Выворачивая наизнанку метод Плотина – единственный способ им воспользоваться, – я начну с того, что припомню все темное и невразумительное, что связано со временем, этой естественной метафизической тайной, которая стоит прежде вечности – детища людей. Одно из таких мест, не самое темное, но и не самое ясное, касается направления времени. Все считают, что оно течет из прошлого в будущее, но вполне вероятно и обратное, то, о чем пишет испанец Мигель де Унамуно: «В сумерках река времени струится из вечного завтра...» [56] [25]

И то и другое одинаково правдоподобно и одинаково непроверяемо.
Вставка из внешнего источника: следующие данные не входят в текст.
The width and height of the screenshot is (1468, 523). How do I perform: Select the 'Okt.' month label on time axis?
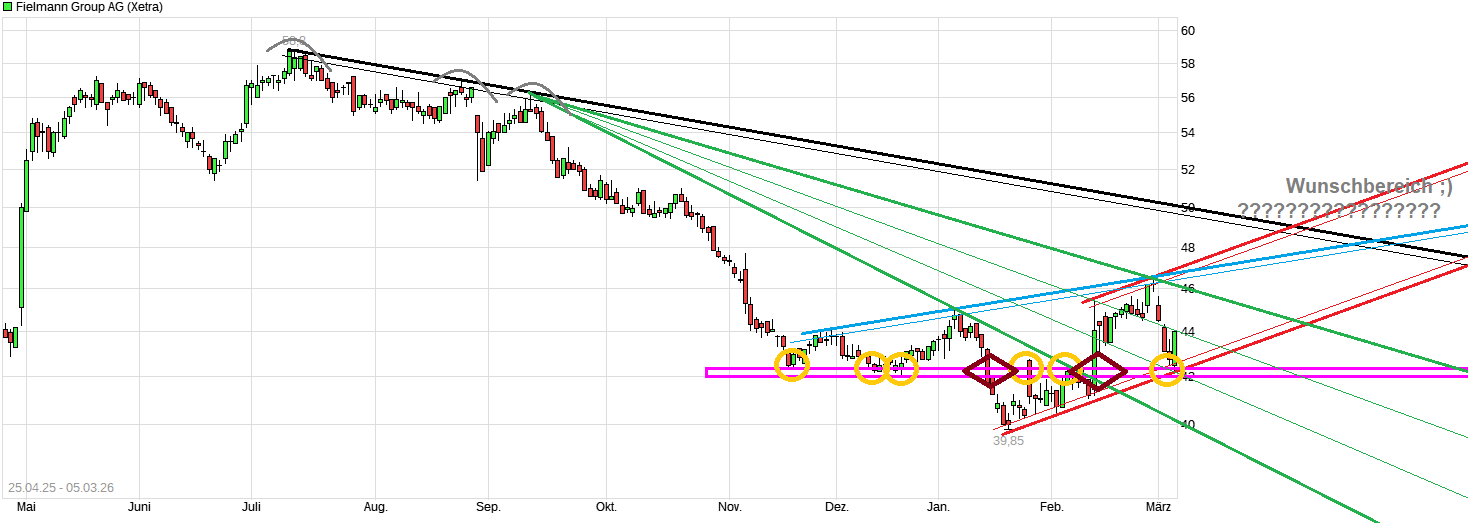click(x=606, y=507)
Брэдли отвергает обе концепции и выдвигает свою собственную: будущее следует изъять, оно всего лишь выражает наши чаяния, а «актуальное» – представить как распад исчезающего в прошлом настоящего. Этот уход в прошлое обычно соответствует периодам упадка и засилья пошлости, тогда как всякое энергическое действие мы соотносим с устремленностью в будущее...

Брэдли отрицает будущее, одна из философских школ Индии отрицает настоящее, считая его неуловимым. «Апельсин или вот-вот сорвется с ветки, или он уже на земле, – утверждают эти странные вульгаризаторы. – Никто не видит, как он падает».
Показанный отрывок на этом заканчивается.